Exercise prompt. Output every record below precisely as it is written.

Records for the exercise.
== Segment start ==
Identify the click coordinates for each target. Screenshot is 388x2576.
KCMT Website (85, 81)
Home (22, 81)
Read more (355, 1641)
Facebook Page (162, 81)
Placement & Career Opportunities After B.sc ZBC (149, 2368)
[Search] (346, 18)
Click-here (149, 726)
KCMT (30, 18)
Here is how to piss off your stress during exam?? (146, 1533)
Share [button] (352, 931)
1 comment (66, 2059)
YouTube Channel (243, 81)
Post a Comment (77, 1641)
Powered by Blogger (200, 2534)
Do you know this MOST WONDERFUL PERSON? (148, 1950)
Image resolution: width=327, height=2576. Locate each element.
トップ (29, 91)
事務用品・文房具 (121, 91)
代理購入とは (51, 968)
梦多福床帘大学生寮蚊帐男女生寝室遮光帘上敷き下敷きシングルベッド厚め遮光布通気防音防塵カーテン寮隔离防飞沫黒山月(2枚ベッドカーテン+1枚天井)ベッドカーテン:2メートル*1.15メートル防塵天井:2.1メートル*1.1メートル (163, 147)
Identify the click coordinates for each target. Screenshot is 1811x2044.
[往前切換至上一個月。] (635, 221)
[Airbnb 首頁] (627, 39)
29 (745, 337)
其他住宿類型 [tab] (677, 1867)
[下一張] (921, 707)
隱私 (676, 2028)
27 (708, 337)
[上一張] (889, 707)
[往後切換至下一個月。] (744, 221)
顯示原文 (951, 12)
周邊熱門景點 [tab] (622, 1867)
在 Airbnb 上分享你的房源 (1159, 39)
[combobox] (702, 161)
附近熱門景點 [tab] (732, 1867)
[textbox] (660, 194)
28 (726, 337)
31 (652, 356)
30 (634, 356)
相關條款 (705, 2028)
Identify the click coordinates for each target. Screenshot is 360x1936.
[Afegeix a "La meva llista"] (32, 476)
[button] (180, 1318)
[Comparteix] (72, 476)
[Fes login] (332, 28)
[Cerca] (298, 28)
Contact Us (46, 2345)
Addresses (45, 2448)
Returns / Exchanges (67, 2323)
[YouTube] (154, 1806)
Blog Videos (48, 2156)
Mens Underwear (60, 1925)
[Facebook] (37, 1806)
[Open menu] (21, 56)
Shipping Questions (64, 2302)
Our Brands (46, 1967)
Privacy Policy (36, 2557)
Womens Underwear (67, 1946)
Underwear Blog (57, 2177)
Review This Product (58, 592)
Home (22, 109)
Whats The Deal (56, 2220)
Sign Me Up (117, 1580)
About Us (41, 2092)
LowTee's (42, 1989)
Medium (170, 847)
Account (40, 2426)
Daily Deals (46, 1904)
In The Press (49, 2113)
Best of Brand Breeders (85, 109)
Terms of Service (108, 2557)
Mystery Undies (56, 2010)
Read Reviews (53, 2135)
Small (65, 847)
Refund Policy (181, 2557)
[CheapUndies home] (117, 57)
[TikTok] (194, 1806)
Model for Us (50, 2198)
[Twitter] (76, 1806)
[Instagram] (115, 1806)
== Segment end ==
Written response.
Identify the click coordinates for each target. Screenshot is 388x2576.
KCMT Website (85, 81)
Home (22, 81)
Read more (355, 1641)
Facebook Page (162, 81)
Placement & Career Opportunities After B.sc ZBC (149, 2368)
[Search] (346, 18)
Click-here (149, 726)
KCMT (30, 18)
Here is how to piss off your stress during exam?? (146, 1533)
Share [button] (352, 931)
1 comment (66, 2059)
YouTube Channel (243, 81)
Post a Comment (77, 1641)
Powered by Blogger (200, 2534)
Do you know this MOST WONDERFUL PERSON? (148, 1950)
Image resolution: width=327, height=2576. Locate each element.
トップ (29, 91)
事務用品・文房具 (121, 91)
代理購入とは (51, 968)
梦多福床帘大学生寮蚊帐男女生寝室遮光帘上敷き下敷きシングルベッド厚め遮光布通気防音防塵カーテン寮隔离防飞沫黒山月(2枚ベッドカーテン+1枚天井)ベッドカーテン:2メートル*1.15メートル防塵天井:2.1メートル*1.1メートル (163, 147)
Identify the click coordinates for each target. Screenshot is 1811x2044.
[往前切換至上一個月。] (635, 221)
[Airbnb 首頁] (627, 39)
29 (745, 337)
其他住宿類型 [tab] (677, 1867)
[下一張] (921, 707)
隱私 (676, 2028)
27 (708, 337)
[上一張] (889, 707)
[往後切換至下一個月。] (744, 221)
顯示原文 (951, 12)
周邊熱門景點 [tab] (622, 1867)
在 Airbnb 上分享你的房源 (1159, 39)
[combobox] (702, 161)
附近熱門景點 [tab] (732, 1867)
[textbox] (660, 194)
28 (726, 337)
31 (652, 356)
30 (634, 356)
相關條款 (705, 2028)
Identify the click coordinates for each target. Screenshot is 360x1936.
[Afegeix a "La meva llista"] (32, 476)
[button] (180, 1318)
[Comparteix] (72, 476)
[Fes login] (332, 28)
[Cerca] (298, 28)
Contact Us (46, 2345)
Addresses (45, 2448)
Returns / Exchanges (67, 2323)
[YouTube] (154, 1806)
Blog Videos (48, 2156)
Mens Underwear (60, 1925)
[Facebook] (37, 1806)
[Open menu] (21, 56)
Shipping Questions (64, 2302)
Our Brands (46, 1967)
Privacy Policy (36, 2557)
Womens Underwear (67, 1946)
Underwear Blog (57, 2177)
Review This Product (58, 592)
Home (22, 109)
Whats The Deal (56, 2220)
Sign Me Up (117, 1580)
About Us (41, 2092)
LowTee's (42, 1989)
Medium (170, 847)
Account (40, 2426)
Daily Deals (46, 1904)
In The Press (49, 2113)
Best of Brand Breeders (85, 109)
Terms of Service (108, 2557)
Mystery Undies (56, 2010)
Read Reviews (53, 2135)
Small (65, 847)
Refund Policy (181, 2557)
[CheapUndies home] (117, 57)
[TikTok] (194, 1806)
Model for Us (50, 2198)
[Twitter] (76, 1806)
[Instagram] (115, 1806)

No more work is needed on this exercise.